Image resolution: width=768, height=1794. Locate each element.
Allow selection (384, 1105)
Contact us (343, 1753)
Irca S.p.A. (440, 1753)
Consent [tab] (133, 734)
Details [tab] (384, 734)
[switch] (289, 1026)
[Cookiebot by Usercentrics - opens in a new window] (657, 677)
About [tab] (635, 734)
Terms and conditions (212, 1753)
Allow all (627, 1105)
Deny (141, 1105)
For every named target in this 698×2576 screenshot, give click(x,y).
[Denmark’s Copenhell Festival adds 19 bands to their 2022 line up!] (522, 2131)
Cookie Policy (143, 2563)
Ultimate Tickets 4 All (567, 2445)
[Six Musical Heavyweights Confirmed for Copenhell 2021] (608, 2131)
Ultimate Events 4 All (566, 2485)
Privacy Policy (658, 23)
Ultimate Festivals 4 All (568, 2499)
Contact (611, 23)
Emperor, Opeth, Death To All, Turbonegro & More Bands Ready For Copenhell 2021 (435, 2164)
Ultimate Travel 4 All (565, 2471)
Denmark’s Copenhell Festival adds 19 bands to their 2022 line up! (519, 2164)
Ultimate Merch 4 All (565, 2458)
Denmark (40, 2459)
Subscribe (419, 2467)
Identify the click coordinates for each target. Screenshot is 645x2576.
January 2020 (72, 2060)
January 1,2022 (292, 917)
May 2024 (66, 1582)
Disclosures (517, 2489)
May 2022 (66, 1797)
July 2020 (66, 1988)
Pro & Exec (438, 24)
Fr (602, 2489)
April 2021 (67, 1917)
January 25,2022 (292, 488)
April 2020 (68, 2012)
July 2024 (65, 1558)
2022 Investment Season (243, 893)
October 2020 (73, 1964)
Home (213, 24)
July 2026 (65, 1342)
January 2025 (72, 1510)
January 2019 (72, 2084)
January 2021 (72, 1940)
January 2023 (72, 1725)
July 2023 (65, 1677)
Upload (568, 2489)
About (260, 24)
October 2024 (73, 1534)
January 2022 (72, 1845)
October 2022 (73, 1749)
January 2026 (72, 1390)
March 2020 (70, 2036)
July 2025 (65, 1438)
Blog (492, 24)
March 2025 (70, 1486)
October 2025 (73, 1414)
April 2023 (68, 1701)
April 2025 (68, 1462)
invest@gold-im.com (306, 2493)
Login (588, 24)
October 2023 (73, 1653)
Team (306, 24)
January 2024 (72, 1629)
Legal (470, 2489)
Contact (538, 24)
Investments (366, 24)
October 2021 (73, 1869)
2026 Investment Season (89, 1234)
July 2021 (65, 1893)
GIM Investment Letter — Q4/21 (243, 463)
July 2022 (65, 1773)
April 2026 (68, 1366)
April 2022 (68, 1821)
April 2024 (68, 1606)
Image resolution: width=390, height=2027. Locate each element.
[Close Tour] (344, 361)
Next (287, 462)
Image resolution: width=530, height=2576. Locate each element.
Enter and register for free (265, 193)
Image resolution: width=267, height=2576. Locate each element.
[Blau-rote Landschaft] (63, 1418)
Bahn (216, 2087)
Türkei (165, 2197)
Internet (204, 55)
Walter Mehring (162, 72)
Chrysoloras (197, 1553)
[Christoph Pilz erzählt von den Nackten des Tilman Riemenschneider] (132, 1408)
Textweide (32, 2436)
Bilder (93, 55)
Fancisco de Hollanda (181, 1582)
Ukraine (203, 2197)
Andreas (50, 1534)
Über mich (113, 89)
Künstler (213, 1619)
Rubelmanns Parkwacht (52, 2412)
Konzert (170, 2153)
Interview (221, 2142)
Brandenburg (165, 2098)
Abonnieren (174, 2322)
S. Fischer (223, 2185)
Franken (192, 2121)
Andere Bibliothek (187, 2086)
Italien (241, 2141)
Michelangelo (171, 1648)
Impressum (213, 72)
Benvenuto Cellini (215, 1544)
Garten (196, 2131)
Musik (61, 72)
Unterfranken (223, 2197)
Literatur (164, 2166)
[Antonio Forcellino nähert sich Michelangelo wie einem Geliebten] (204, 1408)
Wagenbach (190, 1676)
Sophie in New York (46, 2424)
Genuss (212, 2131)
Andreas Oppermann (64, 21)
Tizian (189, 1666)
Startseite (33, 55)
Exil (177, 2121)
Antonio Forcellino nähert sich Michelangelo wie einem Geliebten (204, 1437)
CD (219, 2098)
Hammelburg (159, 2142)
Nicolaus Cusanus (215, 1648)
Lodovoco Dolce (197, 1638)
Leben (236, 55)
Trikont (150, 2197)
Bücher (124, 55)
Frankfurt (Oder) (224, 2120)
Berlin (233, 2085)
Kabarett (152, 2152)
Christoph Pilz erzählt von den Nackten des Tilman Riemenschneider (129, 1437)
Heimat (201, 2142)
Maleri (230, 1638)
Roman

▬▬▬

**TASK OBJECTIVE:**
Reproduce exactly, please, only the lines from the start of the data above to the line that contains "July 2022 (65, 1773)", with both ends kept.

**SOLUTION:**
Image resolution: width=768, height=1794. Locate each element.
Allow selection (384, 1105)
Contact us (343, 1753)
Irca S.p.A. (440, 1753)
Consent [tab] (133, 734)
Details [tab] (384, 734)
[switch] (289, 1026)
[Cookiebot by Usercentrics - opens in a new window] (657, 677)
About [tab] (635, 734)
Terms and conditions (212, 1753)
Allow all (627, 1105)
Deny (141, 1105)
For every named target in this 698×2576 screenshot, give click(x,y).
[Denmark’s Copenhell Festival adds 19 bands to their 2022 line up!] (522, 2131)
Cookie Policy (143, 2563)
Ultimate Tickets 4 All (567, 2445)
[Six Musical Heavyweights Confirmed for Copenhell 2021] (608, 2131)
Ultimate Events 4 All (566, 2485)
Privacy Policy (658, 23)
Ultimate Festivals 4 All (568, 2499)
Contact (611, 23)
Emperor, Opeth, Death To All, Turbonegro & More Bands Ready For Copenhell 2021 (435, 2164)
Ultimate Travel 4 All (565, 2471)
Denmark’s Copenhell Festival adds 19 bands to their 2022 line up! (519, 2164)
Ultimate Merch 4 All (565, 2458)
Denmark (40, 2459)
Subscribe (419, 2467)
Identify the click coordinates for each target. Screenshot is 645x2576.
January 2020 (72, 2060)
January 1,2022 (292, 917)
May 2024 (66, 1582)
Disclosures (517, 2489)
May 2022 (66, 1797)
July 2020 (66, 1988)
Pro & Exec (438, 24)
Fr (602, 2489)
April 2021 (67, 1917)
January 25,2022 (292, 488)
April 2020 (68, 2012)
July 2024 (65, 1558)
2022 Investment Season (243, 893)
October 2020 (73, 1964)
Home (213, 24)
July 2026 (65, 1342)
January 2025 (72, 1510)
January 2019 (72, 2084)
January 2021 (72, 1940)
January 2023 (72, 1725)
July 2023 (65, 1677)
Upload (568, 2489)
About (260, 24)
October 2024 (73, 1534)
January 2022 (72, 1845)
October 2022 (73, 1749)
January 2026 (72, 1390)
March 2020 (70, 2036)
July 2025 (65, 1438)
Blog (492, 24)
March 2025 (70, 1486)
October 2025 (73, 1414)
April 2023 (68, 1701)
April 2025 (68, 1462)
invest@gold-im.com (306, 2493)
Login (588, 24)
October 2023 (73, 1653)
Team (306, 24)
January 2024 (72, 1629)
Legal (470, 2489)
Contact (538, 24)
Investments (366, 24)
October 2021 (73, 1869)
2026 Investment Season (89, 1234)
July 2021 (65, 1893)
GIM Investment Letter — Q4/21 (243, 463)
July 2022 (65, 1773)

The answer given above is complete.